DIRECTION → Reproduce the lines starting at the one containing "The image size is (700, 600)." and ending at the one containing "tap(657, 58)", both included. Leave the pictures out of your answer.

GIVEN DATA →

>>>>>

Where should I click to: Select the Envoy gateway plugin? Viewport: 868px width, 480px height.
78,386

<<<<<
>>>>>

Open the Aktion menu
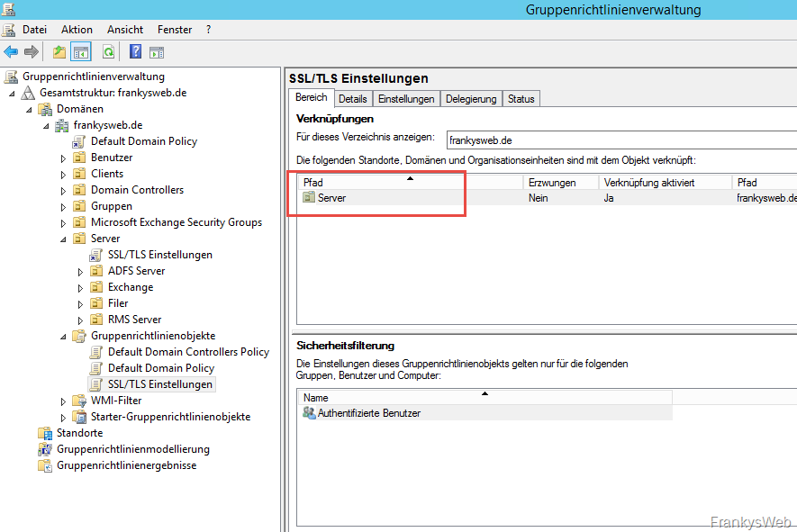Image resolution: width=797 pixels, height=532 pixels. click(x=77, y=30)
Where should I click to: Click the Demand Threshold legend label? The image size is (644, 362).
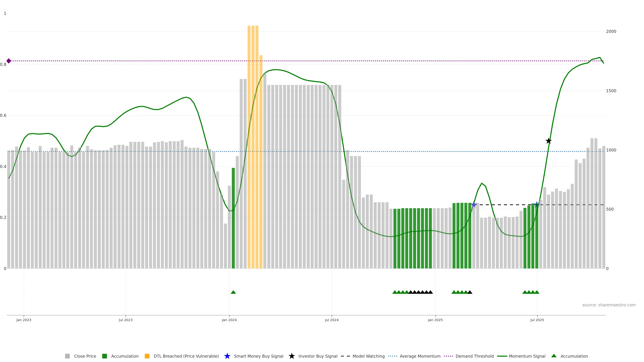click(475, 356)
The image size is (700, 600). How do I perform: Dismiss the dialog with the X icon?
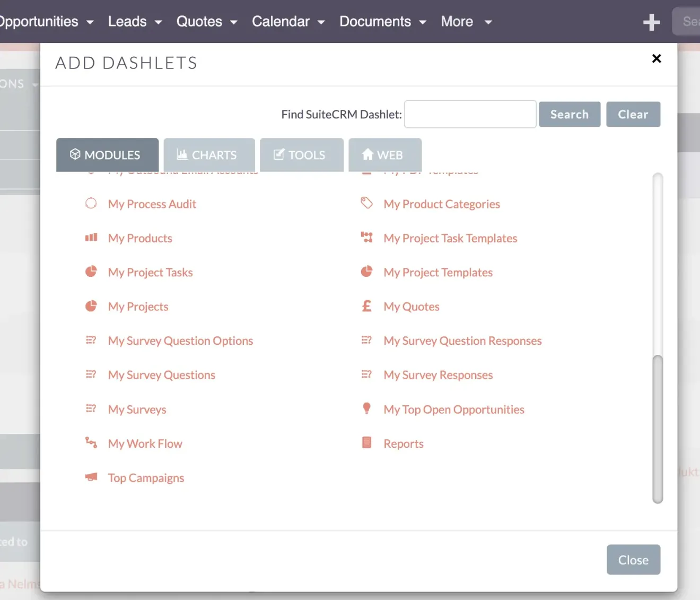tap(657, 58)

<<<<<

RESPONSE TO THE TASK →
The image size is (700, 600). How do I perform: Dismiss the dialog with the X icon?
tap(657, 58)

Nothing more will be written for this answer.